Chantal Bernier, who was assistant federal privacy commissioner from 2008 to 2014 and held the role of interim commissioner in 2014, told Global News the agreement announced Tuesday was the most effective way for the Office of the Privacy Commissioner (OPC) to hold PowerSchool accountable, given the deadlines the company now has to boost its security and prove it can prevent future cyberattacks.
“It keeps alive the right for the OPC to initiate a complaint and then go into a full investigation should PowerSchool not come through,” Bernier said in an interview.
“PowerSchool is not off the hook at all.”

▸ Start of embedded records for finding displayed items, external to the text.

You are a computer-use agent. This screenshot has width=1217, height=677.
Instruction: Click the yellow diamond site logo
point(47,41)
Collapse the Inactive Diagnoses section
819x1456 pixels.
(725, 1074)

The OPC said Tuesday that privacy commissioner Philippe Dufresne had decided to end his investigation into the breach after PowerSchool “took measures to contain the breach, notify affected individuals and organizations and offer credit protection, and has voluntarily committed to additional actions to support its security safeguards.”
According to a letter of commitment with the OPC signed last week, PowerSchool has until the end of July to provide any additional information related to the data breach to the commissioner, and will need to provide evidence by the end of this year that it has strengthened its monitoring and detection tools.
By March 2026, the education software company will also need to get recertified under global information security standards and provide an independent, third-party security assessment and report to the OPC on PowerSchool’s updated safeguards to protect personal information, prevent and respond to potential breaches, and other cybersecurity measures.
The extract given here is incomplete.